» **Goal of the exercise**
Replace "medication" with "medicine" and write out the passage on invisible disabilities again, beginning at the words "Due to this" and stopping after "any medication also.".

» **Provided passage**
"""
Due to this “able” world we live in – I can’t even access medical care as the NHS in England does not recognise my disabilities as housebound? Even though I have not been outside, alone, for over 9 years, and sometimes can’t leave my home even when assisted, meaning at this present time (as I have no way of getting to the doctors when they are open even if I was able to go out assisted) I have NO medical care whatsoever; my medication is up for review and because of my lack of access to the services, to get reviewed I am without any medication also.

Now tell me how a person like myself is to feel?

The strongest feelings which sore through me are that of being left to die, abandoned once again, rejected by the world, by society. Being considered “high functioning” is a joke when all this apparently translates to is that of knowing my rights and being aware of my own mistreatment; as it certainly does not mean I can “function”.

Friends and family often forget about these “invisible” disabilities, asking you to go places you can’t, or not making any effort in including you in plans as they assume there is no way for you to be accommodated. Being spoken about as if you were a child and unable to make your own choices on what is best for you. An enormous pet peeve of mine is being told:

“You seem fine”

“You seem better today”

“You seem so relaxed and calm”

Unfortunately these well meant sentiments are damaging, pushing us back down, or inwardly; left feeling even more misunderstood or under the microscope. Often the reality is you are NOT fine, relaxed or calm, it is just you have adapted your behaviour as best you can to not alienate yourself, or that the symptoms you have are internal and there is no way anyone would ever “see” them, however this does not mean they are not there. As for “you seem better today”, well this one is by far the most stigmatising and leads to the most misunderstandings.
"""
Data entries
"""
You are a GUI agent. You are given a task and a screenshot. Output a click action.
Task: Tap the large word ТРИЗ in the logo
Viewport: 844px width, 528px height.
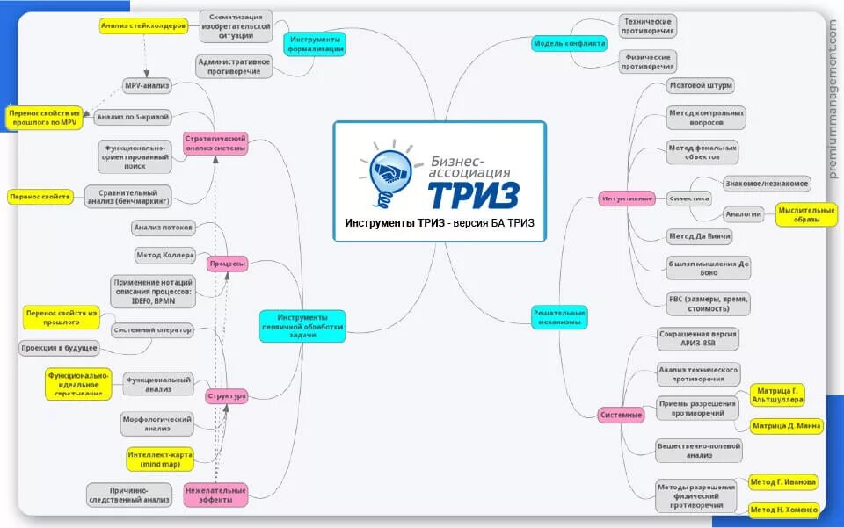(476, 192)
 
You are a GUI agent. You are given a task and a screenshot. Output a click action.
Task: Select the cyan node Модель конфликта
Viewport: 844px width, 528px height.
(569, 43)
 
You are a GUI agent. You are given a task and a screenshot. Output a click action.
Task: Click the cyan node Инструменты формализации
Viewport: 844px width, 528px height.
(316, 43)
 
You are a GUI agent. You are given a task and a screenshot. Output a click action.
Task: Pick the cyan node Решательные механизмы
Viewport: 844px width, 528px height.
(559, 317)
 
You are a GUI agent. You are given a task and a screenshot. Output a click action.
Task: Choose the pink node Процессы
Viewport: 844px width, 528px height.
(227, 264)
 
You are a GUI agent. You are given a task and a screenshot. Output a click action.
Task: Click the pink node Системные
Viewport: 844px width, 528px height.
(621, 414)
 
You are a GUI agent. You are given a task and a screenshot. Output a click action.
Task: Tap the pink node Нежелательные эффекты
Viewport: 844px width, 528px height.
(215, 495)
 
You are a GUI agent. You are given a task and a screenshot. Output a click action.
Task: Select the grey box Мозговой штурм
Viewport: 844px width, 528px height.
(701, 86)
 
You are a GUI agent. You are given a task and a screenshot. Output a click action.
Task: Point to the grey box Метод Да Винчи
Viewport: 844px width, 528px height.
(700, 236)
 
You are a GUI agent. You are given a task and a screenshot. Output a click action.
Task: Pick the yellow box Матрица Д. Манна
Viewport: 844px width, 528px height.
"""
"""
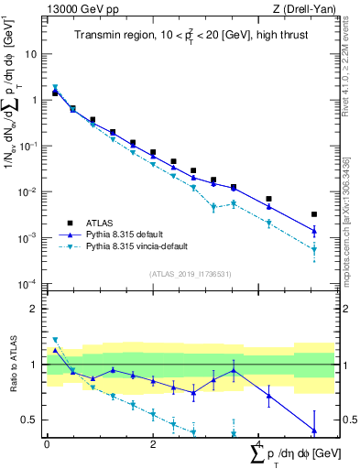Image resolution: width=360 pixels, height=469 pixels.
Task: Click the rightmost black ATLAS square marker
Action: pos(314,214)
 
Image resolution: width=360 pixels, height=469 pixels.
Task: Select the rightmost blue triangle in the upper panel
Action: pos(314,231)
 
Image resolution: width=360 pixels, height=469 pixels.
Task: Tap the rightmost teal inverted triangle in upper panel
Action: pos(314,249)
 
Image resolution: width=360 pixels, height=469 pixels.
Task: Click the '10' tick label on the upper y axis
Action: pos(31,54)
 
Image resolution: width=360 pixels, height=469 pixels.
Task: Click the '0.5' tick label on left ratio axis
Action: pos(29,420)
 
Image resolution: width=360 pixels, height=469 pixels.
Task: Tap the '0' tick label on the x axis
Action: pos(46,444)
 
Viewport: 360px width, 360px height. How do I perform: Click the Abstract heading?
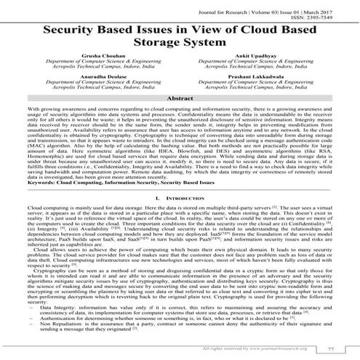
"""
» **Output of the exercise**
Due to this “able” world we live in – I can’t even access medical care as the NHS in England does not recognise my disabilities as housebound? Even though I have not been outside, alone, for over 9 years, and sometimes can’t leave my home even when assisted, meaning at this present time (as I have no way of getting to the doctors when they are open even if I was able to go out assisted) I have NO medical care whatsoever; my medicine is up for review and because of my lack of access to the services, to get reviewed I am without any medicine also.